The handwriting appears to be that of Milhouse and not Little. Compare Doc. 57, at 5 through 10 with Doc. 132.
Local Rule 5.4 entitled "Service and Filing of Discovery Material" provides in pertinent part as follows: "Interrogatories, requests for disclosures, requests for documents, requests for admissions and answers and responses thereto shall be served upon other counsel and parties but shall not be filed with the court except as authorized by a provision of the Federal Rules of Civil Procedure or upon order of the court." M.D.Pa. LR 5.4. Also, Local Rule 5.1 provides that the text of all documents filed with the court must be double-spaced, except quotations of more than two lines long and footnotes. M.D.Pa. LR 5.1. Little's documents are not in compliance with Local Rules 5.1 and 5.4.
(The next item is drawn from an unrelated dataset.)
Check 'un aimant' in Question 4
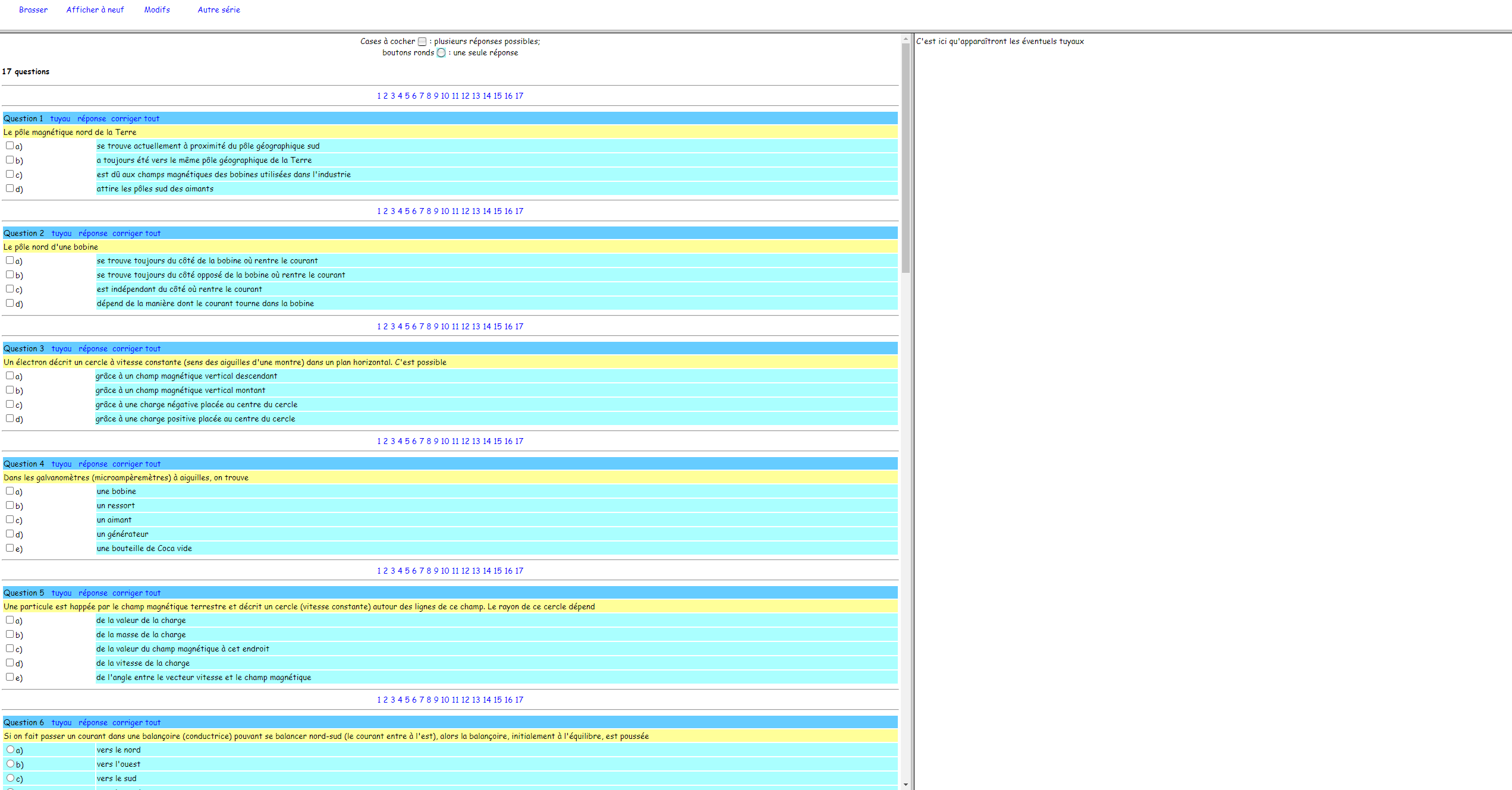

To the extent that Little's filings could be construed as attempts to compel discovery, the filings suffer from several defects. First, both are captioned as briefs and separate motions to compel discovery relating to the so-called briefs are not pending before the court. Local Rule 5.1(h) provides that "[e]ach motion and each brief shall be a separate document." Second, Little does not specify when he sent the requests for the production of the document and surveillance tape and for admissions to defendants' counsel and he does not attach a copy of those requests to separately filed motions to compel discovery as exhibits. Consequently, the above referenced documents filed on October 29, 2015 (Doc. 133 and 136), will be stricken from the record.
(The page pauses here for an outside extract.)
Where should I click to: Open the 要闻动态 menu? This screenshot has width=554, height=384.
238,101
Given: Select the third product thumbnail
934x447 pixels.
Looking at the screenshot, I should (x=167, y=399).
Little has also filed what purports to be a motion for change of venue and a brief in support thereof (Docs. 134 & 139). This action was filed on May 19, 2014. The majority of the defendants in this action reside in the Middle District of Pennsylvania. Upon review of the third amended complaint and 28 U.S.C. §§ 1391 and 1402(b), it is clear that venue is proper in the Middle District of Pennsylvania and Little's motion to transfer the case to a district court in Kentucky will be denied.
This brief also appears to be in support of several motions which were already deemed withdrawn by the court for failure to file supporting briefs. Doc. 119. The court will not reconsider those motions which have been deemed withdrawn. Little if he desires to refile the motions will have to do so in accordance with the Local Rules of Court. Local Rule 5.1(h) provides that each motion and each brief must be a separate document. The only time more than one motion can be raised in the same document is when the relief requested is in the alternative. The motions mentioned in the brief do not involve such relief.
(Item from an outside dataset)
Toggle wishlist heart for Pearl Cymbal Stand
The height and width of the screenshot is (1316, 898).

Section 1391(b) provides that venue is proper in: (1) a judicial district where any defendant resides, if all defendants reside in the same state, (2) a judicial district in which a substantial part of the events or omissions giving rise to the claim occurred, or a substantial part of property that is the subject of the action is situated, or (3) a judicial district in which any defendant may be found, if there is no district in which the action may otherwise be brought. Section 1402 (b) provides that "[a]ny civil action on a tort claim against the United States. . . may be prosecuted only in the judicial district where the plaintiff resides or wherein the act or omission complained of occurred."
The next document filed by Little on October 29th also purports to be a brief: "Ptff. Little Brief in Support of Motion to Unseal Government Motion to Seal Documents[.]" Doc. 135. No separate motion was filed by Little.
Little also on October 29th filed a document entitled "Brief in Support below motion Motion to Reconsider Doc. 86/Fed.R.Civ.P 26(A); (BX1) 26 Discovery Motion[.]" Doc. 138. Again no separate motion was filed. Furthermore, Doc. 86 was a motion which was deemed withdrawn for failure to file a supporting brief.
Finally, Little has filed a document entitled "Motion to Reconsider Doc. 46/Motion to Add Deft(s) state claims on John Doe 1-10." Doc. 137. First, this case has been pending for over 17 months and Little has never identified the "John Doe" defendants and the third amended complaint does not list any "John Doe" defendants. Second, Little was already granted two opportunities to amended the original complaint. Third, the third amended complaint relates to an incident that occurred on May 8, 2014. The claims against the additional defendants set forth in Doc. 46, many of whom are not named in the third amended complaint, relate to incidents that occurred in July, August, September and October, 2014. At this late date, it would be inequitable in light of the pending motion to dismiss the third amended complaint to permit Little to file a fourth amended complaint addressing incidents that occurred well after the incident raised in the third amended complaint. Furthermore, Little will not be prejudiced by denying him leave to file a fourth amended complaint or supplemental pleading because he still has the opportunity to file separate actions relating to the incidents which occurred during July through October, 2014.
It is well-settled that the use of John/Jane Doe defendants absent compelling reasons will not suffice and the district court may dismiss such defendants if plaintiff, after being granted a reasonable period of discovery, fails to identify the defendants. Sheetz v. Morning Call, 130 F.R.D. 34 (E.D. Pa. 1990). --------
An appropriate order will be entered.